Building a YouTube Video Analysis Tool with OpenAI GPT and OpenAI Whisper
In this post, we'll build a YouTube video analysis tool that can summarize and extract insights from video content. This tool leverages the power of OpenAI's GPT-3.5 Turbo and Whisper models to handle natural language processing and audio transcription, respectively.
Our tool will follow a three-step process:
- Download the audio from a YouTube video
- Transcribe the audio using OpenAI Whisper
- Analyze and summarize the transcription using OpenAI GPT-3.5 Turbo
Step 1: Download Audio from YouTube
To download audio from YouTube, we will use the pytube library. Install it using pip:
pip install pytube
Here's a basic example of how to download the audio from a YouTube video:
from pytube import YouTube
video_url = "https://www.youtube.com/watch?v=example"
yt = YouTube(video_url)
audio = yt.streams.filter(only_audio=True).first()
audio.download(output_path="path/to/save/audio")
Step 2: Transcribe Audio using OpenAI Whisper
To transcribe the audio, we will use OpenAI's Whisper ASR (Automatic Speech Recognition) model. First, install the openai Python library:
pip install openai
Ensure you have an OpenAI API key and organization. Set them in your script:
import openai
openai.api_key = "your_openai_api_key"
openai.organization = "your_openai_organization"

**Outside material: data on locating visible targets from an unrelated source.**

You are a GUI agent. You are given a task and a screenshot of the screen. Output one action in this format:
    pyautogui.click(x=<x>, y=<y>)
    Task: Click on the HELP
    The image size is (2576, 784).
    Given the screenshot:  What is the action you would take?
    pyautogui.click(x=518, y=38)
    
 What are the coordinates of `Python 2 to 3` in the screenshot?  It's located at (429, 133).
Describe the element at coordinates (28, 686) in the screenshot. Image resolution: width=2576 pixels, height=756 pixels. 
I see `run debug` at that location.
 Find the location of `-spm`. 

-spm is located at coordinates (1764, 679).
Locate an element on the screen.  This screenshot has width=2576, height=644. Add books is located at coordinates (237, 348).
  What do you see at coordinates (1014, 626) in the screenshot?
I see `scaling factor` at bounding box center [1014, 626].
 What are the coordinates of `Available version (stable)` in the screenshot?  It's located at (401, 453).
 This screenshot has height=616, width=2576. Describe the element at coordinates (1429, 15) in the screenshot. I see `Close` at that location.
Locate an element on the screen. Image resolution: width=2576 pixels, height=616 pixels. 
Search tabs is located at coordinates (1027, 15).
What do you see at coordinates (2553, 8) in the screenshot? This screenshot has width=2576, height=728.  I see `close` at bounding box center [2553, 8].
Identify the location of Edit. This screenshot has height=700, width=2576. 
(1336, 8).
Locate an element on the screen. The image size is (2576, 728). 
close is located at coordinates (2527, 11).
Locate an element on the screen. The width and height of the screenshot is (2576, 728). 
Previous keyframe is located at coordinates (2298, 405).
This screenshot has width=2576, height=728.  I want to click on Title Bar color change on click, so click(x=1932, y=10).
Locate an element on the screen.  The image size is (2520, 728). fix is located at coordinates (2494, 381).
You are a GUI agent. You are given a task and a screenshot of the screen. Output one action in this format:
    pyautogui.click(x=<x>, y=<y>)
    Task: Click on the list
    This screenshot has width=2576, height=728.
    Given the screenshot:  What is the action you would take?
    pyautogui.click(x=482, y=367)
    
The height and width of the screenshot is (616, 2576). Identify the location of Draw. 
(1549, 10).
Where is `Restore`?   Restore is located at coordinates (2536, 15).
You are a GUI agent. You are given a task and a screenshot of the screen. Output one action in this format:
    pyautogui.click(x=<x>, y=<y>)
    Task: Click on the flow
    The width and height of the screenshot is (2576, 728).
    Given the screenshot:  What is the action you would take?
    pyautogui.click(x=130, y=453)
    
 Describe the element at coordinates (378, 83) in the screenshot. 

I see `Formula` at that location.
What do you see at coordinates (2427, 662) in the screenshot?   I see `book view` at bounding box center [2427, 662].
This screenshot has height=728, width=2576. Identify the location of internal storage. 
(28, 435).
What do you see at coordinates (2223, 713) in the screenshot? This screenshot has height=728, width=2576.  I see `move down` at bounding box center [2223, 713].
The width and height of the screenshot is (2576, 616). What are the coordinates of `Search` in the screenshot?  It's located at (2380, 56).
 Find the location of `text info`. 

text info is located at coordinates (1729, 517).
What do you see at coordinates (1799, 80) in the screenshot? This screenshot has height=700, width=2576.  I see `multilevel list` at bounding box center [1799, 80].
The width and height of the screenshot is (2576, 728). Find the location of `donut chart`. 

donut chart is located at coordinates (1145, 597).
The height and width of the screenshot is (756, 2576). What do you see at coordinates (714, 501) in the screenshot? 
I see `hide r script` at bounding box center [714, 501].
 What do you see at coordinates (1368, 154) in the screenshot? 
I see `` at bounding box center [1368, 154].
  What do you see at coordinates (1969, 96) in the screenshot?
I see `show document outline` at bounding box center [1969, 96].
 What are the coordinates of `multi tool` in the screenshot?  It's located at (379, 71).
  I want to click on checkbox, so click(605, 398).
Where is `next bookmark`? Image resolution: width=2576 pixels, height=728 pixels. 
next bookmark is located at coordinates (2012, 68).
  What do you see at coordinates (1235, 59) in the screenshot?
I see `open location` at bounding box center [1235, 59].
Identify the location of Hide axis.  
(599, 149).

Here's how to transcribe an audio file using Whisper:
with open("path/to/audio/file.mp3", "rb") as audio_file:
transcript = openai.Transcription.create(
audio=audio_file,
model="whisper",
format="mp3",
sample_rate=None,
speaker_labels=False,
)
Step 3: Analyze and Summarize Transcription using OpenAI GPT
To analyze the transcription, we'll use OpenAI's GPT-3.5 Turbo model. Here's a basic example of how to send a prompt to GPT:
prompt = f"Pretend you are an expert at understanding video transcriptions and extracting meaning from them. I will provide you with a video's transcription and you will provide an outline and/or summary of the transcription including important points. Try your best to extract your own meaning from the transcript.\n{transcription}"
completion = openai.ChatCompletion.create(
model="gpt-3.5-turbo",
messages=[{"role": "user", "content": prompt}]
)
response = completion.choices[0].message.content
By combining the code snippets, you can create a powerful YouTube video analysis tool that leverages the capabilities of OpenAI's GPT-3.5 Turbo and Whisper models. This tool will enable you to download audio from a YouTube video, transcribe the audio into text, and analyze the transcription to generate insights and summaries. This can be a valuable asset for various use cases, such as content creation, research, or simply improving your understanding of video content.